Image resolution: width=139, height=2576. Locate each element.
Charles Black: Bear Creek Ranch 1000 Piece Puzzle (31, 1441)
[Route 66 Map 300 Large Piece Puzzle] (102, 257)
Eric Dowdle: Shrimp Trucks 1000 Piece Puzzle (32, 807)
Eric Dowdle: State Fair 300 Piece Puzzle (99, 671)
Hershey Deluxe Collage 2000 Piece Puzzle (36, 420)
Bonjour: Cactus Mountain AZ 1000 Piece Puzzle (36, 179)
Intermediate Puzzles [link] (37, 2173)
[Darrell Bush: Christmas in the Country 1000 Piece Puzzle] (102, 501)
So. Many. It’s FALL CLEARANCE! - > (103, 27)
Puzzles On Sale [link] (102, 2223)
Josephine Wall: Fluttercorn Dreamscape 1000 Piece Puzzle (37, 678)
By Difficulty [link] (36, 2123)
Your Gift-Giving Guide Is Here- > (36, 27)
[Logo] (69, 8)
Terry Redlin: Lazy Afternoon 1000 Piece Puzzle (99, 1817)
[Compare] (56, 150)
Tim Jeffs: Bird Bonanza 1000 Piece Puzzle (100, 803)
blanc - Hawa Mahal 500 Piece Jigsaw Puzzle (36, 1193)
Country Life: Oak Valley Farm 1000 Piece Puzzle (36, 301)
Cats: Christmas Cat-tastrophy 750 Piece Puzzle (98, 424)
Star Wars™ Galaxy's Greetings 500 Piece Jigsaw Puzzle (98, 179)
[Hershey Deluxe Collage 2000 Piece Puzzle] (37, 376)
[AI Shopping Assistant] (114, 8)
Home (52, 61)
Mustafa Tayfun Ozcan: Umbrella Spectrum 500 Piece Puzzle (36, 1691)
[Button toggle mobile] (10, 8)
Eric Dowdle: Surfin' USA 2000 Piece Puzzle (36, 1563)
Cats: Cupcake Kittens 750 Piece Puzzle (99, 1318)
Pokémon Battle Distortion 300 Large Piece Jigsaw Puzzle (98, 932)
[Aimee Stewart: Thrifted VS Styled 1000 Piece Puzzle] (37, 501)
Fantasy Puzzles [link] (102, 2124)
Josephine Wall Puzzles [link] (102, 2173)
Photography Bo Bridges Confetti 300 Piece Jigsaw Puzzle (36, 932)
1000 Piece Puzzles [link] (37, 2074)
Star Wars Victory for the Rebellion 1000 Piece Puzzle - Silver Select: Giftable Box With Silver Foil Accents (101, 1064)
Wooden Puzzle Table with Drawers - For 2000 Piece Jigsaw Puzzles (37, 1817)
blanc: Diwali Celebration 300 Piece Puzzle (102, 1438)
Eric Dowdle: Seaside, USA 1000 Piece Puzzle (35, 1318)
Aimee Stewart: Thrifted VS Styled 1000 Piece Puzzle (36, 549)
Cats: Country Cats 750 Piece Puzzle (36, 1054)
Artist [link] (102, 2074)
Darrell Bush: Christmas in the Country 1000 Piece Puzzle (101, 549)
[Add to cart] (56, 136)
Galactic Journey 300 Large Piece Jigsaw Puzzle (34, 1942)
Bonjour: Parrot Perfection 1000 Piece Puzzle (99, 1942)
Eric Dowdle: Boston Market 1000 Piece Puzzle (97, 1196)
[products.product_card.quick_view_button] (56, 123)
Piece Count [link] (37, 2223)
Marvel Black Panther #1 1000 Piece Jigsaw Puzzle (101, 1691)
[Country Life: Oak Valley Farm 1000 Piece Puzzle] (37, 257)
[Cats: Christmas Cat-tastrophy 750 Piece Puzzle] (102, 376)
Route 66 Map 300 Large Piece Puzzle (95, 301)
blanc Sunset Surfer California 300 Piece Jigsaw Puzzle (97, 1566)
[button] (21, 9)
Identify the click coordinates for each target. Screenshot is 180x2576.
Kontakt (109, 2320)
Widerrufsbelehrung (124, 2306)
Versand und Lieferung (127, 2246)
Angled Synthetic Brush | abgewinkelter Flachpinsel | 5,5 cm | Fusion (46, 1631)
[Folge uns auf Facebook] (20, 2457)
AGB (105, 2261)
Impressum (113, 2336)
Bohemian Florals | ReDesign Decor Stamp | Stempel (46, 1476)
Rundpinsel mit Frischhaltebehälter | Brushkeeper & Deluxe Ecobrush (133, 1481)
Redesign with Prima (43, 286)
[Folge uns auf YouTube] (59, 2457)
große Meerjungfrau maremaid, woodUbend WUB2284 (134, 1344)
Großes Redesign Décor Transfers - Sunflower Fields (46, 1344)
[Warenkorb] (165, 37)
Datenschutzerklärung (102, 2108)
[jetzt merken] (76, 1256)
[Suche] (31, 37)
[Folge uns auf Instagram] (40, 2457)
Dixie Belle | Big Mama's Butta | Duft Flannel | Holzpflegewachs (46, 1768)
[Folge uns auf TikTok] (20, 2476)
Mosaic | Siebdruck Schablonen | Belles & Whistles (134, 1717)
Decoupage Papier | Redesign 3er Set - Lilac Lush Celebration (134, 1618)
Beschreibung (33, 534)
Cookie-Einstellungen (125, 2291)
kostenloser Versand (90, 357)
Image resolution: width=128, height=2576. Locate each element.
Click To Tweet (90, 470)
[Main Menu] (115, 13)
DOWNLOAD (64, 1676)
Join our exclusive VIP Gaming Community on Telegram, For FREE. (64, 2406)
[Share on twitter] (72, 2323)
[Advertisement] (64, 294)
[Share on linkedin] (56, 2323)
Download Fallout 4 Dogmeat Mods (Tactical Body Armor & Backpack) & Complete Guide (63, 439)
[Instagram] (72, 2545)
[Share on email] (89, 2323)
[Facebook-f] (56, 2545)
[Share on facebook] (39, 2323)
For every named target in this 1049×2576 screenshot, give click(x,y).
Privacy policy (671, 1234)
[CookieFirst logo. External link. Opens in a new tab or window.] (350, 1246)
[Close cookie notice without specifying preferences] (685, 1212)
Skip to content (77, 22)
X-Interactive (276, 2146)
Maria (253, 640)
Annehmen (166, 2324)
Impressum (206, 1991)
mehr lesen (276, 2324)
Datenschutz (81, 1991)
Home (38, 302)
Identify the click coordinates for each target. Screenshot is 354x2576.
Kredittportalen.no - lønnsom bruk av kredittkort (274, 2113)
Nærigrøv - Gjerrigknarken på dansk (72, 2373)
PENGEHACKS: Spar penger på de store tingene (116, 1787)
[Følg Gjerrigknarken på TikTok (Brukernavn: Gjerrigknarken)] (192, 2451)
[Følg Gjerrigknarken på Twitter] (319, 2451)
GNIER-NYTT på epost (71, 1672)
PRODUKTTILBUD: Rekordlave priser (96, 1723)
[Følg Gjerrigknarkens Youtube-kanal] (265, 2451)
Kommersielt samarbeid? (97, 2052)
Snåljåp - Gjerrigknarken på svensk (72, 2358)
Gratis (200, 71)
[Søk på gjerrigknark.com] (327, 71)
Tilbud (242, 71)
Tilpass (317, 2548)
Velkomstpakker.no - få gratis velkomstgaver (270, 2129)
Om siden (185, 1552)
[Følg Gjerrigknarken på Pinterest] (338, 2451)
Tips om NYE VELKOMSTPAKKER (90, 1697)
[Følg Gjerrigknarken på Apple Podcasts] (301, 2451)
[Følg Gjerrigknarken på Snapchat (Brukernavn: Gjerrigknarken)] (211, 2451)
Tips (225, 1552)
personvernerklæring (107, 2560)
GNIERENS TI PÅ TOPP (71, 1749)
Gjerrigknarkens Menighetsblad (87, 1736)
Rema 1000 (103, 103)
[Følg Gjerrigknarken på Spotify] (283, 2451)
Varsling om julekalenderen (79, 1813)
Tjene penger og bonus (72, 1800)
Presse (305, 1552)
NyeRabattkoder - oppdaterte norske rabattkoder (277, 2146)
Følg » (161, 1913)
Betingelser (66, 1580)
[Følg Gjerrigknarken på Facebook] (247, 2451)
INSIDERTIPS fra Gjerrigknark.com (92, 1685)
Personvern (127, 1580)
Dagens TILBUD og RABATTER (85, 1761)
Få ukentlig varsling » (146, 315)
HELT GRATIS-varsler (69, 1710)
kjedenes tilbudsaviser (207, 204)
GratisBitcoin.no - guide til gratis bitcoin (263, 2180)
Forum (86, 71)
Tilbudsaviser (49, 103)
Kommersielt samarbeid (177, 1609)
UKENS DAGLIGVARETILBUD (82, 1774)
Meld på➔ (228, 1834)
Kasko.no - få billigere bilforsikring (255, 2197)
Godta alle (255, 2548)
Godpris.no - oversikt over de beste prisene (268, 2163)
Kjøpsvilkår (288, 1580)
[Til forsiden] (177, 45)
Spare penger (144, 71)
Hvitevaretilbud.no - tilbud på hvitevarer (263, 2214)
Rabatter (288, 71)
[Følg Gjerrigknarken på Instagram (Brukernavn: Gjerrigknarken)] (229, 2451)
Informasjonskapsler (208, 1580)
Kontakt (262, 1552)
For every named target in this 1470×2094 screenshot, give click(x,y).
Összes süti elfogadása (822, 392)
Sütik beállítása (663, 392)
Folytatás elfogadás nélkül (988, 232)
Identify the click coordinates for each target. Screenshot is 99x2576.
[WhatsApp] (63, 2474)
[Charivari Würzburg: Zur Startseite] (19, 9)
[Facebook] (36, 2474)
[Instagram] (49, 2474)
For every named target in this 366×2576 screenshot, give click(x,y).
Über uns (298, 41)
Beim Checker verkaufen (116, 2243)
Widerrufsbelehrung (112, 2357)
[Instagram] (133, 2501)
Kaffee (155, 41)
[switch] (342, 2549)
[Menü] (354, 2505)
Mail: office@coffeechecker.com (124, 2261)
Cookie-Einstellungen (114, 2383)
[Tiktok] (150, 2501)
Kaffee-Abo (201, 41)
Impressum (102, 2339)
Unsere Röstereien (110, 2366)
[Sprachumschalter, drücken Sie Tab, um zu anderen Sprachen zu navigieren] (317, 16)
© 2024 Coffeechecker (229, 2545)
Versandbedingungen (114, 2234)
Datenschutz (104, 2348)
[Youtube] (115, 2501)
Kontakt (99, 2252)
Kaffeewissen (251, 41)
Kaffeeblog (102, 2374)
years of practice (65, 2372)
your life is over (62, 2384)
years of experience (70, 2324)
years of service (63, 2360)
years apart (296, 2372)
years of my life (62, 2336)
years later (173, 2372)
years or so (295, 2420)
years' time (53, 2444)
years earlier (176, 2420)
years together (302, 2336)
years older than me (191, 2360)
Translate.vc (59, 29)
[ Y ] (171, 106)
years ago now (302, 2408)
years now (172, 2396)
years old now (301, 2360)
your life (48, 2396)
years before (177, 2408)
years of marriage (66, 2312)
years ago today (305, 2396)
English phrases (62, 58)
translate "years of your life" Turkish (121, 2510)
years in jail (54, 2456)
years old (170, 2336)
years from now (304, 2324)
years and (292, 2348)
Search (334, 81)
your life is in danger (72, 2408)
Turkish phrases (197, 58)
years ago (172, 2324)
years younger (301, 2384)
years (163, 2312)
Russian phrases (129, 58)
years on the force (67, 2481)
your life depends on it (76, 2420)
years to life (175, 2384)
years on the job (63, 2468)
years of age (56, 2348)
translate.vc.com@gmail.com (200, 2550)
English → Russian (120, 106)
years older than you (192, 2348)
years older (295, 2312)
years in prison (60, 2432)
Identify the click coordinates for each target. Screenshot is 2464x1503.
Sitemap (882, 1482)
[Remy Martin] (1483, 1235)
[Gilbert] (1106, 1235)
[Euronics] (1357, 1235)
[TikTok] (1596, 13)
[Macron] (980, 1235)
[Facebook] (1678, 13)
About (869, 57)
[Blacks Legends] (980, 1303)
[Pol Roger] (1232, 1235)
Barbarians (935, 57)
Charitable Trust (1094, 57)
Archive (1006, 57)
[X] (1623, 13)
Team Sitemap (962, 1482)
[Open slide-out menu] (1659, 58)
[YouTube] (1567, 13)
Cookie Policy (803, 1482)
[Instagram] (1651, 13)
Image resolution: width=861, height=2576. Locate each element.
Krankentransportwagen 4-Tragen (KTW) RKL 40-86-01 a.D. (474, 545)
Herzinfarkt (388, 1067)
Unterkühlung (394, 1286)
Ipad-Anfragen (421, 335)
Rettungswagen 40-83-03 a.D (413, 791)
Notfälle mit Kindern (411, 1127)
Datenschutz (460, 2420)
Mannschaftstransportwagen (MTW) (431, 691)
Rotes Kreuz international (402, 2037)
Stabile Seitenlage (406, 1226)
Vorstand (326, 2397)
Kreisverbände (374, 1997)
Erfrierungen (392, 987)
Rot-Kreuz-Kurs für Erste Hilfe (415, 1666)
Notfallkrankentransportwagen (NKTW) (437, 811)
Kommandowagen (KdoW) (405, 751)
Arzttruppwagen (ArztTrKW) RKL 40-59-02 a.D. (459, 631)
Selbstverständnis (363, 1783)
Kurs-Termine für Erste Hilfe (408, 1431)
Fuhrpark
┄┄┄┄┄┄┄┄┄┄
### BRIEF
The lines to return run from the one containing "[Facebook] (1678, 13)" through the last line of the records above. Give them exactly and include nothing more.

### FINISHED EXERCISE
[Facebook] (1678, 13)
About (869, 57)
[Blacks Legends] (980, 1303)
[Pol Roger] (1232, 1235)
Barbarians (935, 57)
Charitable Trust (1094, 57)
Archive (1006, 57)
[X] (1623, 13)
Team Sitemap (962, 1482)
[Open slide-out menu] (1659, 58)
[YouTube] (1567, 13)
Cookie Policy (803, 1482)
[Instagram] (1651, 13)
Image resolution: width=861, height=2576. Locate each element.
Krankentransportwagen 4-Tragen (KTW) RKL 40-86-01 a.D. (474, 545)
Herzinfarkt (388, 1067)
Unterkühlung (394, 1286)
Ipad-Anfragen (421, 335)
Rettungswagen 40-83-03 a.D (413, 791)
Notfälle mit Kindern (411, 1127)
Datenschutz (460, 2420)
Mannschaftstransportwagen (MTW) (431, 691)
Rotes Kreuz international (402, 2037)
Stabile Seitenlage (406, 1226)
Vorstand (326, 2397)
Kreisverbände (374, 1997)
Erfrierungen (392, 987)
Rot-Kreuz-Kurs für Erste Hilfe (415, 1666)
Notfallkrankentransportwagen (NKTW) (437, 811)
Kommandowagen (KdoW) (405, 751)
Arzttruppwagen (ArztTrKW) RKL 40-59-02 a.D. (459, 631)
Selbstverständnis (363, 1783)
Kurs-Termine für Erste Hilfe (408, 1431)
Fuhrpark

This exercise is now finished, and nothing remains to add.